- Born: 24 September 1913 Tacoma, Washington
- Died: 16 March 2003 (aged 89)
- Education: UC Berkeley Harvard University
- Scientific career
- Institutions: University of Michigan UCLA
- Notable students: James B. Kaler William Liller Benjamin F. Peery

= Lawrence H. Aller =

American astronomer (1913–2003)

Lawrence Hugh Aller (September 24, 1913 – March 16, 2003) was an American astronomer. He was born in Tacoma, Washington. He never finished high school and worked for a time as a gold miner.
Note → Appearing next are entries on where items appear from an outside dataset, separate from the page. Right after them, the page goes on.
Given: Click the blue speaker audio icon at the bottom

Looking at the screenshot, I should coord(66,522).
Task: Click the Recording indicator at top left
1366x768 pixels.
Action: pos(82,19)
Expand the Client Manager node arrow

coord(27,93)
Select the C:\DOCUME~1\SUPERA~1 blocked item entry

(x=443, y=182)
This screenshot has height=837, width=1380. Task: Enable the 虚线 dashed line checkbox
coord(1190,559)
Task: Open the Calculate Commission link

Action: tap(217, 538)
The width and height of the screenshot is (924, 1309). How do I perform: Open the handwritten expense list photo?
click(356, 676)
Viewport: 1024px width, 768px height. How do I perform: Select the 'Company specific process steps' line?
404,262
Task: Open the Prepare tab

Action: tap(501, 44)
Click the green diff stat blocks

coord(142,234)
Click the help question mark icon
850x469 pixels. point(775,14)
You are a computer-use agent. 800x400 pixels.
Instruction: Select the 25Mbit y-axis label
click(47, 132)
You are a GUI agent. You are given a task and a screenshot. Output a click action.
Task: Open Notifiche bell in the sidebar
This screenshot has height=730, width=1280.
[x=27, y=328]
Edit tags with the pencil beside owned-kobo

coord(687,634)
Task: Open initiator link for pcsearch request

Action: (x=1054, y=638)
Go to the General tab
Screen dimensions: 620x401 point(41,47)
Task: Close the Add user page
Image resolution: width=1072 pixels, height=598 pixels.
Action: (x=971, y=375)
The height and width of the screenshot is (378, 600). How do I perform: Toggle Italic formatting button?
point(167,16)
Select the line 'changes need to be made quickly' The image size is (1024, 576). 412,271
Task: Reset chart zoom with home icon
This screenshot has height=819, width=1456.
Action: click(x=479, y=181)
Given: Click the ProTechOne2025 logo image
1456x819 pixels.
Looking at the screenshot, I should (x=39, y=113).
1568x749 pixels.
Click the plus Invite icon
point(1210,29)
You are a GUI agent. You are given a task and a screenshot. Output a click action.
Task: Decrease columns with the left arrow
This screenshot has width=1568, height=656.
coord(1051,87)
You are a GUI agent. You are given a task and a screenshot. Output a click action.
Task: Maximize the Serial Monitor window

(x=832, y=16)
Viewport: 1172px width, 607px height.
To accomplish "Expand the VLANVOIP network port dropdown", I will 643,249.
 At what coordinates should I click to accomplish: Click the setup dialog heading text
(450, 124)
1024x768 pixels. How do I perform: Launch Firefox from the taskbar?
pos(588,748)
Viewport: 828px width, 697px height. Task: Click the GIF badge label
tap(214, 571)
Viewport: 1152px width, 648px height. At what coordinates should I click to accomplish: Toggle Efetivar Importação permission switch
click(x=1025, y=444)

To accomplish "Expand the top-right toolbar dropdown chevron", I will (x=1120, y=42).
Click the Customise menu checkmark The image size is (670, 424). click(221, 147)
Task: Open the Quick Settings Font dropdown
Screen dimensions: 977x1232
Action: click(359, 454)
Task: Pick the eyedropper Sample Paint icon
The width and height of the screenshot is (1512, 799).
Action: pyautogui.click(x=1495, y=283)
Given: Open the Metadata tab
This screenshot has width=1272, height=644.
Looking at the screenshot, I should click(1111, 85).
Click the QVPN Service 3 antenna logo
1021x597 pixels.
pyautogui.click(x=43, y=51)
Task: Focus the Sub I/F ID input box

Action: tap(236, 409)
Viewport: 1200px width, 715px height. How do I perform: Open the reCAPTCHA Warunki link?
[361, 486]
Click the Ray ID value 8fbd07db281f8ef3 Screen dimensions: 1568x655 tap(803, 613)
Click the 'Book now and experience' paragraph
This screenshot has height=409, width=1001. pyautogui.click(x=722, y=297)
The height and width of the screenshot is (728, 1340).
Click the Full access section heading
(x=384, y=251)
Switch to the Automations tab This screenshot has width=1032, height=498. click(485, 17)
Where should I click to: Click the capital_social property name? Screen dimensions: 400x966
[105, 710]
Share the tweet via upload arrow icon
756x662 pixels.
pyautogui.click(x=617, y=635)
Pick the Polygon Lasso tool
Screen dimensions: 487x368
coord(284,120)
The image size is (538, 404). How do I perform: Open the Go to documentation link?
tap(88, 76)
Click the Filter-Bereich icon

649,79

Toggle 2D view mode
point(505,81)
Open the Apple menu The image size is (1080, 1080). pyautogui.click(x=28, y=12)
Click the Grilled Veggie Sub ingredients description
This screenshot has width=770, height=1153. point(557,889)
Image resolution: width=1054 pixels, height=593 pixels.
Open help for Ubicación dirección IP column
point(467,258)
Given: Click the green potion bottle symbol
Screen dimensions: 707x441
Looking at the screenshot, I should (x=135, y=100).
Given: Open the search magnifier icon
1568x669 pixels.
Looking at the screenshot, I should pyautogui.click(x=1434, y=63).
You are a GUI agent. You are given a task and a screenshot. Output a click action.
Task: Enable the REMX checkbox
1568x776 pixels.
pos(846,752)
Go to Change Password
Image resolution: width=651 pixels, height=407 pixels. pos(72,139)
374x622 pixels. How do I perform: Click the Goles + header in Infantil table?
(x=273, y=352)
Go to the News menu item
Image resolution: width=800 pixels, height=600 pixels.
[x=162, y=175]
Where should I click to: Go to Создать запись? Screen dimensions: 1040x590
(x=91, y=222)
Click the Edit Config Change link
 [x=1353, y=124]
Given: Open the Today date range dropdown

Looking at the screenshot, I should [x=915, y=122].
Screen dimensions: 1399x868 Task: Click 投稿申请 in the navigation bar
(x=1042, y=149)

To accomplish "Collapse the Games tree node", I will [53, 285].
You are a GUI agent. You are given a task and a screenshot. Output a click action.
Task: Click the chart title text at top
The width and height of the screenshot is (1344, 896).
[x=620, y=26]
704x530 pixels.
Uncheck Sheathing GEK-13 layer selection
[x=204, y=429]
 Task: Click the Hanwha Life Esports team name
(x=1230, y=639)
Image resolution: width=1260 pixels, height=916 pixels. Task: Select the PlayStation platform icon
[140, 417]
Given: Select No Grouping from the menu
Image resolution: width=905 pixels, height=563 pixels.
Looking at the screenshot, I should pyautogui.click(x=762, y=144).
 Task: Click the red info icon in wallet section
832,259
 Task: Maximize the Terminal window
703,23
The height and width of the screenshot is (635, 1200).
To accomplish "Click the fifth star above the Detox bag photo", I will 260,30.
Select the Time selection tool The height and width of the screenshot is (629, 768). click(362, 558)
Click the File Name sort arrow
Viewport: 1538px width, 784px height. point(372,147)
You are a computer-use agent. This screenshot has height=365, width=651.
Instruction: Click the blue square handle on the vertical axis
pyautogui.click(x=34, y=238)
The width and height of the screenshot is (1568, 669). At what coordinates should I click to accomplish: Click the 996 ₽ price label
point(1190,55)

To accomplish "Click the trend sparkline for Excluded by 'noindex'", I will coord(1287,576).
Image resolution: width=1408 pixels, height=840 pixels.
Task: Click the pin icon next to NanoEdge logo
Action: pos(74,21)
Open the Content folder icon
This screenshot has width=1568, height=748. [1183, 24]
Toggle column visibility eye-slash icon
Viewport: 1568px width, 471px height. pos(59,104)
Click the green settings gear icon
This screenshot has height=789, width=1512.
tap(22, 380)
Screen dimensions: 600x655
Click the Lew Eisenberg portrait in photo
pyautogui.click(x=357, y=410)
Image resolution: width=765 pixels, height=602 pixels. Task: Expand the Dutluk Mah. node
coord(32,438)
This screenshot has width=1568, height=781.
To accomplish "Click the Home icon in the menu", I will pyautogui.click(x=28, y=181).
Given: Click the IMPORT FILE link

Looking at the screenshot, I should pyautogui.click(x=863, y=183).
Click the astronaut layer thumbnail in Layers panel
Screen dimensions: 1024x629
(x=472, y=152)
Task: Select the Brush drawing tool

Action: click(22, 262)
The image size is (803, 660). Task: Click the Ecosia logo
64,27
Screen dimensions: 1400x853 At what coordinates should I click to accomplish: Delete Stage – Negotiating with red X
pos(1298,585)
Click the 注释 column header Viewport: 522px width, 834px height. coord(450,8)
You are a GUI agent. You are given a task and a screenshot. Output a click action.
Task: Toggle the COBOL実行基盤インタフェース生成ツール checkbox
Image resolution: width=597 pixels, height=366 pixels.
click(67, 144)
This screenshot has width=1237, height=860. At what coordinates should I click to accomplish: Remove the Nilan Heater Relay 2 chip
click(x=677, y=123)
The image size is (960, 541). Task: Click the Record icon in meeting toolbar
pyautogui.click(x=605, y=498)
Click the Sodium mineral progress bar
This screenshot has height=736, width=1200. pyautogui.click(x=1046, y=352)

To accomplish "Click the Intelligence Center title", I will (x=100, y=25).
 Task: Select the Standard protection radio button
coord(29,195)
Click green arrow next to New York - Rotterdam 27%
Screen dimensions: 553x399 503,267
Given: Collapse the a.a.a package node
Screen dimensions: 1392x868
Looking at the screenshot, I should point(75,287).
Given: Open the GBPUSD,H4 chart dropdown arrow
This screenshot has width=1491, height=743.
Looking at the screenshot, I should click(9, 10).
He received his bachelor's degree from the University of California, Berkeley in 1936 and went to graduate school at Harvard in 1937. There he obtained his master's degree in 1938 and his PhD in 1943. From 1943 to 1945 he worked on the Manhattan Project at the University of California Radiation Laboratory. He was an assistant professor at Indiana University from 1945 to 1948 and then an associate professor and professor at the University of Michigan until 1962. He moved to UCLA in 1962 and helped build its astronomy department. He was chair of the department from 1963 to 1968.

His work concentrated on the chemical composition of stars and nebulae. He was one of the first astronomers to argue that some differences in stellar and nebular spectra were caused by differences in their chemical composition. Aller wrote a number of books, including Atoms, Stars, and Nebulae, the third edition of which was published in 1991 (ISBN 0-521-32512-9). He published 346 research papers between 1935 and 2004.

He was elected to the American Academy of Arts and Sciences in 1961 and to the United States National Academy of Sciences in 1962. He won the Henry Norris Russell Lectureship in 1992.

His doctoral students include James B. Kaler and William Liller.

As of 2011, one of his three sons, Hugh Aller, was a professor and his daughter-in law, Margot Aller, a research scientist in the University of Michigan astronomy department. His granddaughter, Monique Aller, was previously a graduate student also in the University of Michigan astronomy department and teaches in the Physics and Astronomy Department at Georgia Southern University.